New scenarios include:
- 1 new 16-mission Advanced Campaign Mode scenario (A World Apart Episode 2) playable from the perspective of the Commander and Elite Force Pilot careers. The scenario storylines are a continuation of the Episode 1 storyline from the original UCAWA game.
- 8 new Instant Action scenarios featuring several career modes.

Total scenarios now 58 Instant Action scenarios, 5 Campaign Mode scenarios ('A Fragile Hope', playable from the perspective of the Commander career; 'Way of the Titans', playable from the perspective of the Commander and Elite Force Pilot careers; 'A World Apart : Episode 1', playable from the perspective of the Commander and Elite Force Pilot careers; 'A World Apart Episode 2', playable from the perspective of the Commander and Elite Force Pilot careers).

In addition to the standalone title, a version exists as expansion pack to the Universal Combat – A World Apart game, which only works with Direct2Drive version of the game.

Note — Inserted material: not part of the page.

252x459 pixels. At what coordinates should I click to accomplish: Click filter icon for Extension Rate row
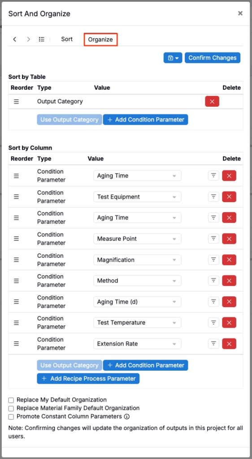[x=213, y=344]
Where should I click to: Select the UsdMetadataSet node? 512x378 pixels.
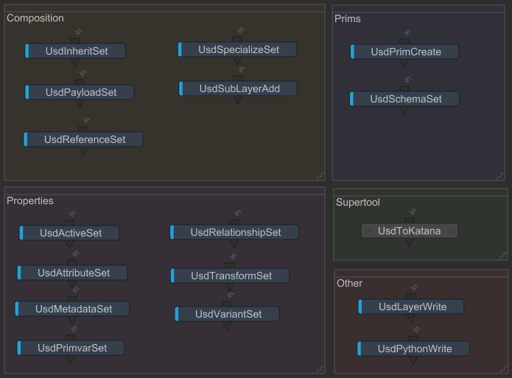tap(73, 309)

===Universal Combat Collectors' Edition===
In December 2006, Smart announced a collectors' edition consisting of his Battlecruiser and Universal Combat games.

The Collectors' Edition consists of a compilation that includes all previously published Universal Combat and Battlecruiser games running on improved versions of the Universal Combat Special Edition game engine. Unlike previous releases, it is distributed via DVD, and Windows 98 and 2000 are no longer supported.

Universal Combat Collectors' Edition v2.0 is an updated version Collectors' Edition, that uses game engine from Galactic Command: Echo Squad Second Edition. Multiplayer support is no longer functional. A free upgrade to v2.0 was available for existing owners of Collectors' Edition until 1 January 2010.

===Cancelled releases===
- Universal Combat – Hostile Intent: Also called Hostile Intent – Planetfall, it is a combat-focused action game based on an improved version of the Universal Combat game engines. It represents the company's intent to split off the Universal Combat brand as an action-focused franchise which takes place in the established game world. On 25 January 2006, 3000AD announced Hostile Intent – Planetfall to be available on Xbox 360, with a projected release of Q1 of 2008. However, during the game's development, it evolved to become part of the Galactic Command series.
- Universal Combat – Hold the Line: It would be the second Universal Combat game focused on action, but much larger and advanced than Universal Combat – Hostile Intent. It would be sold as expansion to Universal Combat or a boxed title (which would also include the original game).
- Universal Combat – Edge to Edge: It is an announced standalone space and planetary squad-based multiplayer tactical combat game. The game would feature a much smaller world (2 space regions and 4 planets), with a graphics update. Single player mode would feature a single campaign between the Terran military player and insurgent counterparts.

==Reception==
The game was reviewed and rated in several print and online game magazines. Metacritic gave it an aggregate review score of 54%. GameSpot scored it 59% and said "This wildly ambitious simulation is torpedoed by an almost incomprehensible interface, the absence of a tutorial, numerous bugs, and many fit and finish issues, including dated production values."
Universal Combat was criticized for an unfamiliar interface and voluminous documentation (a manual of over 100 pages, 200-page downloadable appendix, and 80-page downloadable tutorial).

Universal Combat – A World Apart was rated 54% by GameRankings and 48% by Metacritic.